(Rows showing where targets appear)
━━━━

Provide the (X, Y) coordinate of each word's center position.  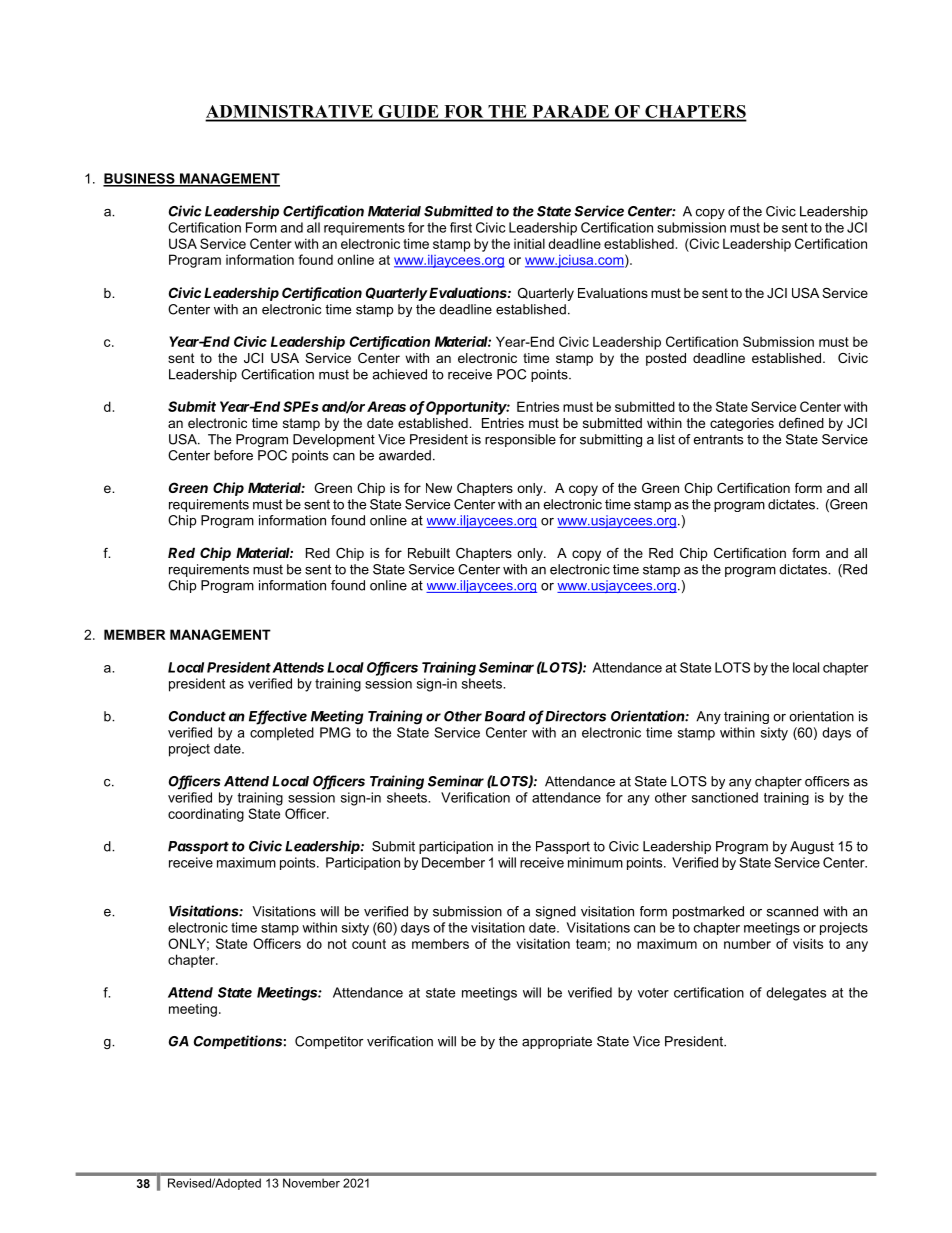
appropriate (557, 1042)
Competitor (329, 1042)
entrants (718, 440)
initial (529, 243)
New (439, 488)
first (461, 227)
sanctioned (725, 797)
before (233, 455)
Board (505, 716)
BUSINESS (140, 179)
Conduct (197, 716)
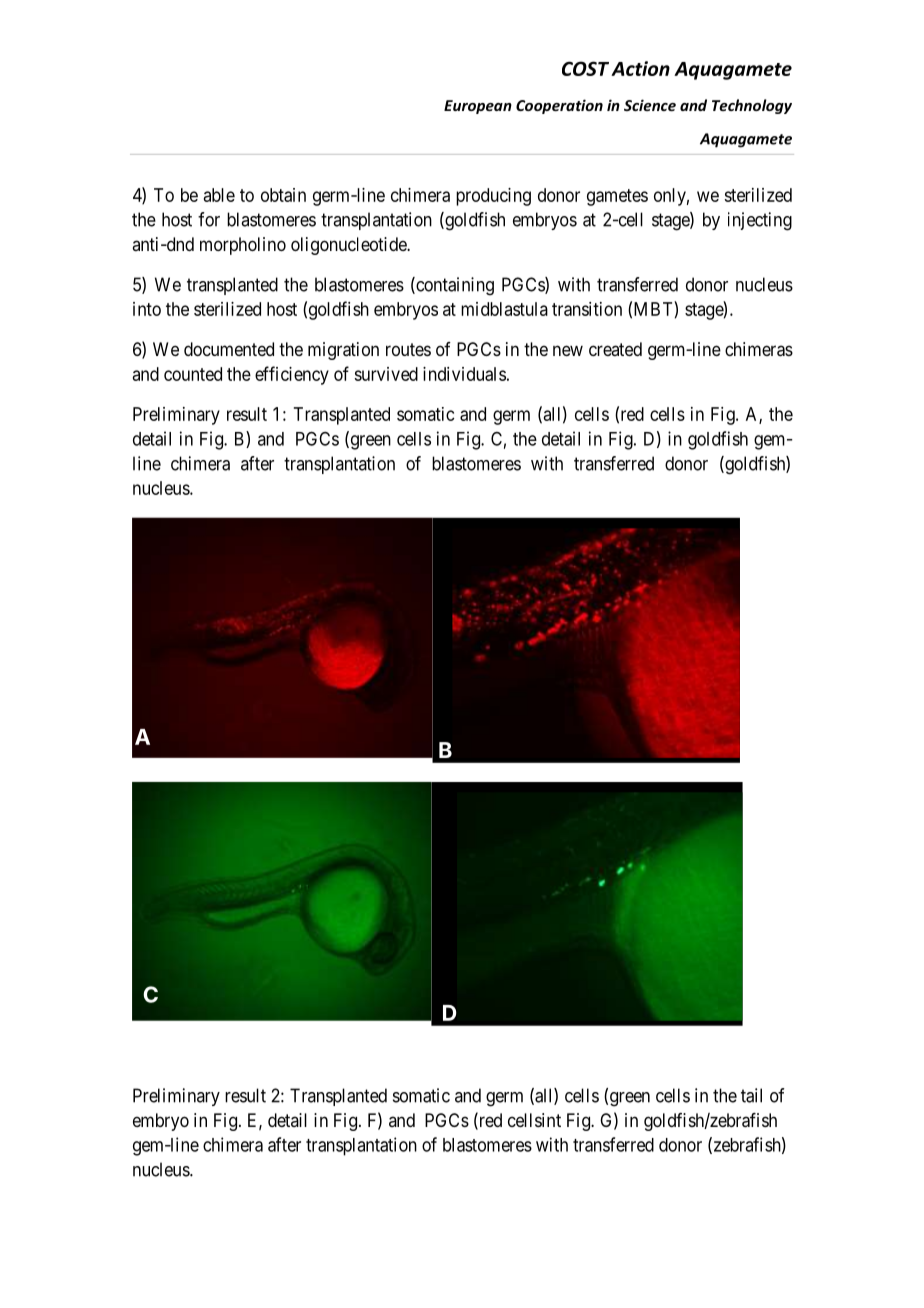 The height and width of the document is (1308, 924). What do you see at coordinates (760, 221) in the document?
I see `injecting` at bounding box center [760, 221].
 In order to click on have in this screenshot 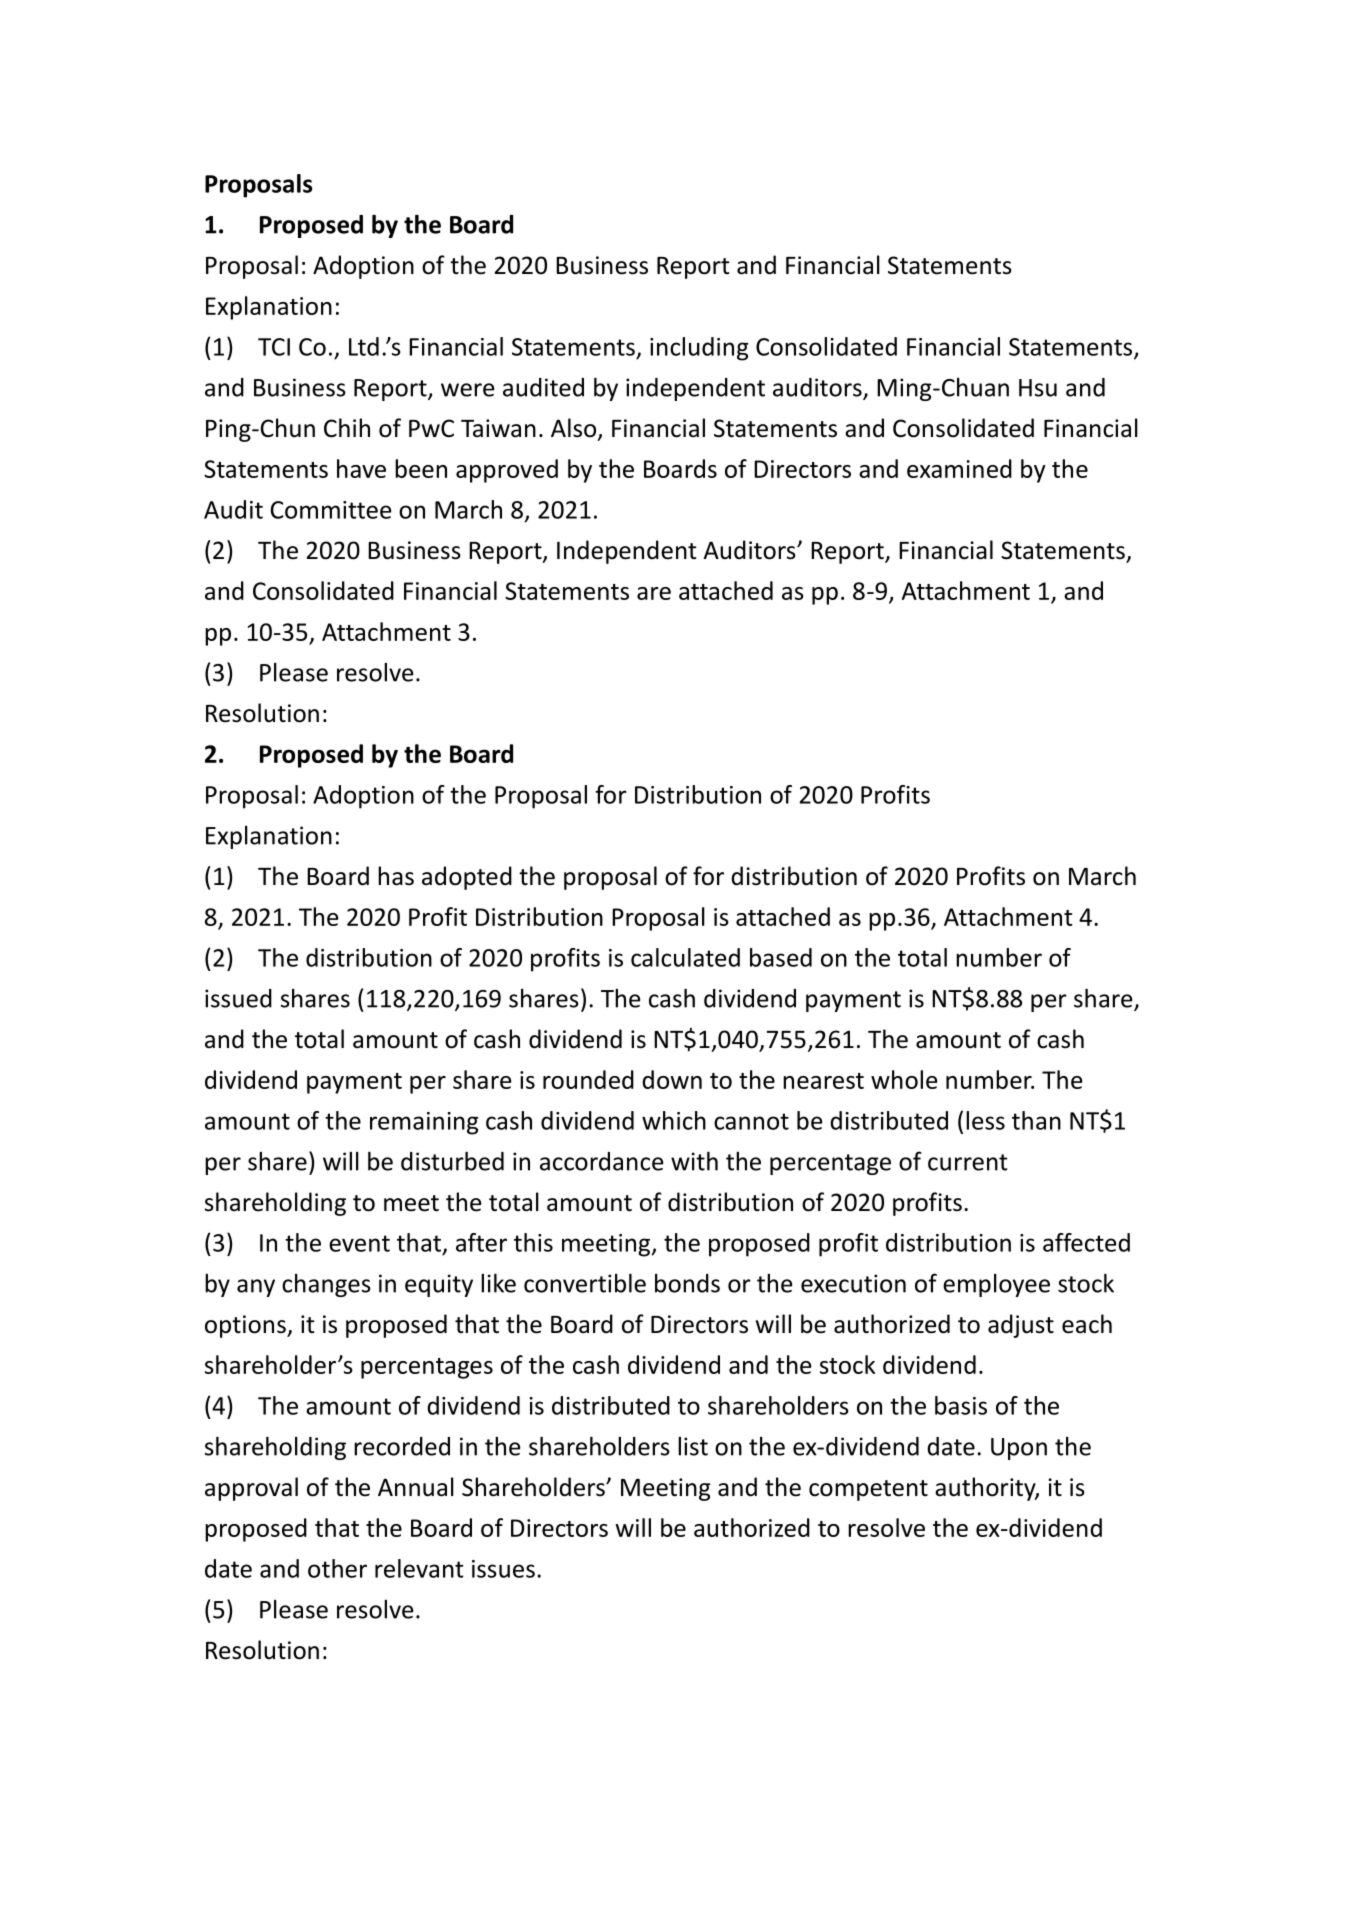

━━━━

:: What to work on ::
Reproduce every record above word for word, omitting the pictures.

:: Exercise output ::
Provide the (X, Y) coordinate of each word's center position.  
appropriate (557, 1042)
Competitor (329, 1042)
entrants (718, 440)
initial (529, 243)
New (439, 488)
first (461, 227)
sanctioned (725, 797)
before (233, 455)
Board (505, 716)
BUSINESS (140, 179)
Conduct (197, 716)
 The height and width of the document is (1308, 924). What do you see at coordinates (760, 221) in the document?
I see `injecting` at bounding box center [760, 221].
 In order to click on have in this screenshot 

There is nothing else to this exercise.